In Who Hugs the Sea, Egyptian filmmaker Mahmoud Mahmoud delivers a deeply meditative short that drifts between dream and reality, emotion and abstraction. Known for blending spiritual reflection with cinematic experimentation, Mahmoud—an independent director and screenwriter, member of both the Egyptian Syndicate of Cinematic Professions and the Australian Academy of Cinema & Television—once again uses film as a poetic vessel for human experience.

This is not a movie to be “understood” so much as felt. Mahmoud’s storytelling draws inspiration from masters like Tarkovsky, Kim Ki-duk, and Fellini, using silence, symbolism, and shifting time as his tools. The result is an experience closer to visual poetry than traditional narrative.

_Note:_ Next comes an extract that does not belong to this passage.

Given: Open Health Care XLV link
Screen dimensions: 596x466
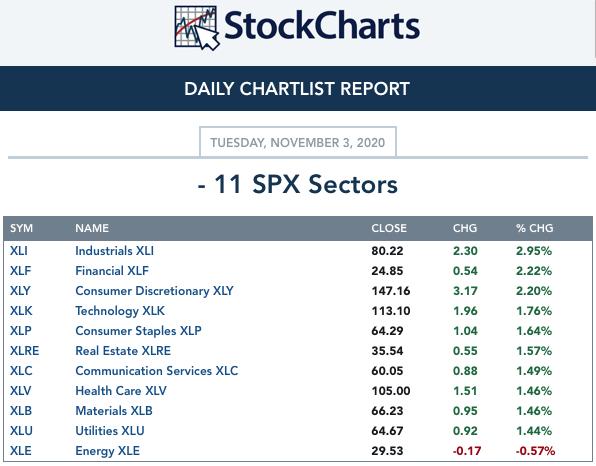Looking at the screenshot, I should 121,391.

At its heart, Who Hugs the Sea is about the quiet battles within the human spirit—the longing for connection, the sorrow that lingers unspoken, and the fragile border between body and soul. The film’s title itself becomes a haunting metaphor: inside each of us, there is a sea that longs for an embrace.

Visually, the film is striking. Cinematographer Dr. Tamer Radwan paints with light and shadow, creating frames that resemble oil canvases rather than moving images. The editing by Omar Miro and Caroline gives the film a rhythm that feels almost psychological—fluid, meditative, and sometimes jarring, as dreams often are. Mahmoud even extends his symbolism to the poster, which combines oil painting and digital art to represent two versions of the self—the young man and the old man—as one continuous existence.

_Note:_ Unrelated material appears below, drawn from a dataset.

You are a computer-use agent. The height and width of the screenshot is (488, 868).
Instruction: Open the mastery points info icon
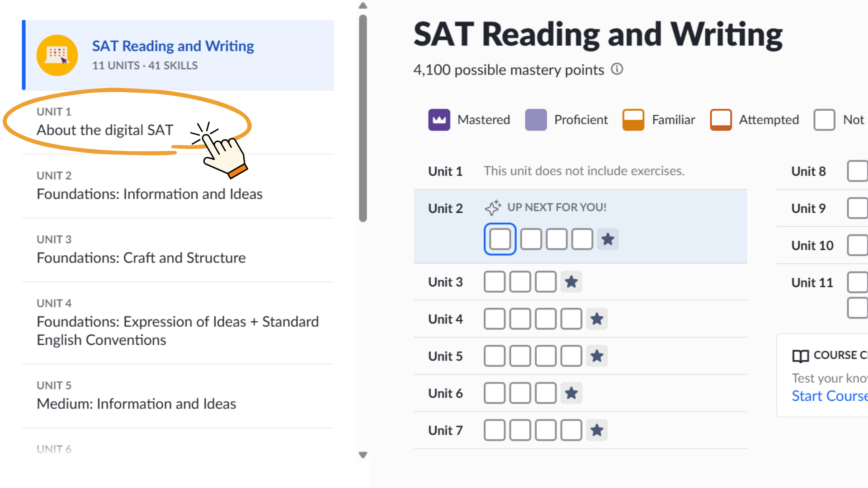(x=617, y=69)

The performances are understated but resonant. Hussein Nakhla and Ahmed Ihab embody two generations weighed down by memory and desire, while Rola, separated from the world by a glass partition, becomes a symbol of closeness and distance—present but unreachable. Mostafa El-Meligy and Youssef Al-Obaid inject flashes of absurdity and dark humor that ground the abstraction in humanity.

Music is used not as background but as language. With songs by Yousry El-Assili and a haunting score by Mostafa Goweda, sound becomes both mirror and memory—war merging with warmth, sorrow turning into melody. Mahmoud’s use of silence is equally deliberate: at times, it feels heavier than any dialogue.

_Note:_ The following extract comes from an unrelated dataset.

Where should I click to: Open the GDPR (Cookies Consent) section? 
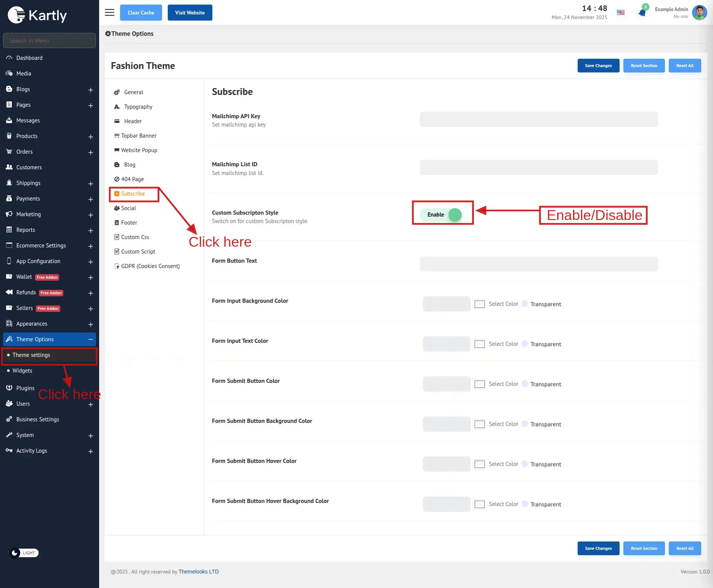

Some viewers may find Who Hugs the Sea challenging; it resists linear storytelling and embraces ambiguity. Yet, that is precisely its strength. Mahmoud invites the audience not to decode his film, but to surrender to it—to drift, to reflect, to feel.

In a cinematic landscape often driven by clarity and speed, Who Hugs the Sea dares to be still, to listen to the quiet noise of the soul. It’s a film that doesn’t just tell a story—it breathes one.

Verdict: A contemplative, visually rich meditation on memory and longing. Who Hugs the Sea reaffirms Mahmoud Mahmoud as one of the most sincere and visionary voices in contemporary Arab independent cinema.